• [Source extract]
* * *
Today, the Wisconsin Stone Quality of Life Questionnaire (WISQOL) “is being widely used,” Penniston said. Researchers are gathering data, tracking changes in stressors and the presence or absence of stones, and documenting reactions and changes during disease progression.

“It’s an episodic disease,” Penniston said. “It causes disruptions to family life and work life, and it brings on anxiety. Some patients feel disabled waiting for the next stone.”

Some patients worry about stones all the time, whereas others have no issues. But there “are a lot of people in between.” Knowing how they are managing helps surgeons make decisions about what to do clinically, she said.

The WISQOL was long overdue. “What’s special about stone patients is that they have lower quality of life than someone without stone disease, even when they are asymptomatic,” said Bhojani.

There are many factors to explain that. “The idea that you have a stone in your kidney — knowing how painful it can be, even if you’re asymptomatic — is a ticking time bomb,” he said.
* * *
Stored data entries:
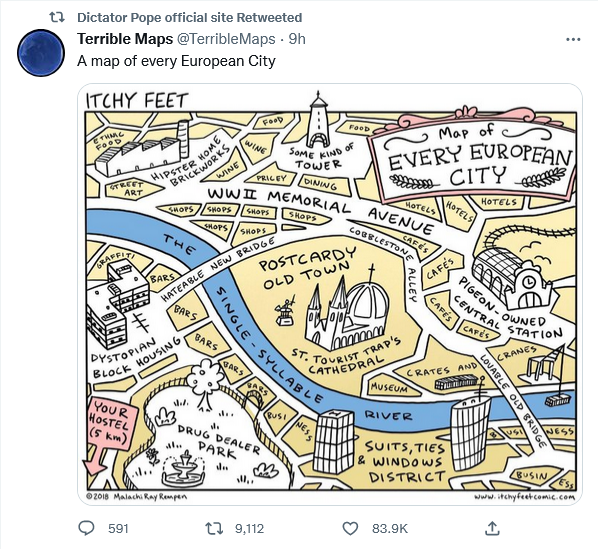View the 9,112 retweets count
This screenshot has height=549, width=598.
point(249,529)
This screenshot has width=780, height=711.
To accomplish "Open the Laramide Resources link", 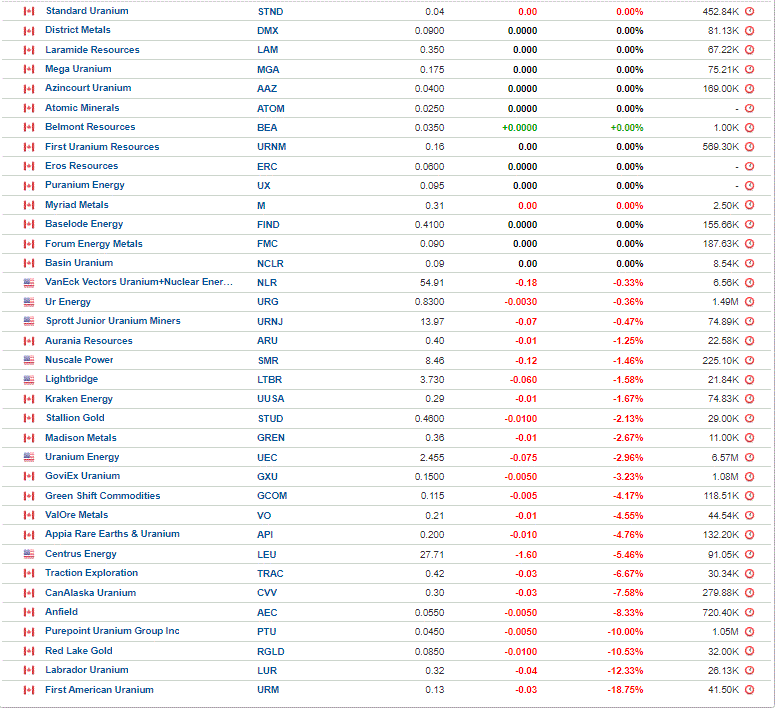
* * *
• [Exercises]
1. Retype the part of the kidney stone passage that opens with the words containing "Today, the Wisconsin" and closes with "during disease progression.".
2. Write what comes next in the passage on the quality of life of kidney stone patients, continuing from where it stops.

• [Results of the exercise]
1.
Today, the Wisconsin Stone Quality of Life Questionnaire (WISQOL) “is being widely used,” Penniston said. Researchers are gathering data, tracking changes in stressors and the presence or absence of stones, and documenting reactions and changes during disease progression.

2.
And patients with kidney stones are in and out of the hospital and have to follow a strict diet. “These factors alone affect quality of life,” he noted.

Bhojani’s Montreal-based team is a member of the consortium validating the WISQOL and they offered to translate the questionnaire into French. But as the researchers got involved, they started to think about how machine learning could use the data that had been collected to predict quality-of-life scores for stone patients.

Encouraging Results

The team used 3-, 12-, and 24-month data collected from 3206 patients with kidney stones, ages 18 years and older, who completed the 28-item WISQOL questionnaire at 16 outpatient centers in Canada and the United States between June 2014 and May 2016. Those patients also provided demographic and medical information, including surgical status, age at first onset, body mass index (BMI), number of stones, family history, use of potassium citrate, and history of depression or anxiety.

Using gradient-boosting and deep-learning models, the researchers allotted 70% of the data for training, 10% for validation, and 20% for testing, which is the machine-learning standard.

The primary outcomes were health-related quality-of-life-score and quintile estimates, which were derived from Pearson’s correlation regression performance and area under the receiver operating characteristics curve (AUC) classification performance.

With clinical data only, the deep-learning toolset obtained a correlation of 0.59 and an average AUC of 0.70 for the five quintiles.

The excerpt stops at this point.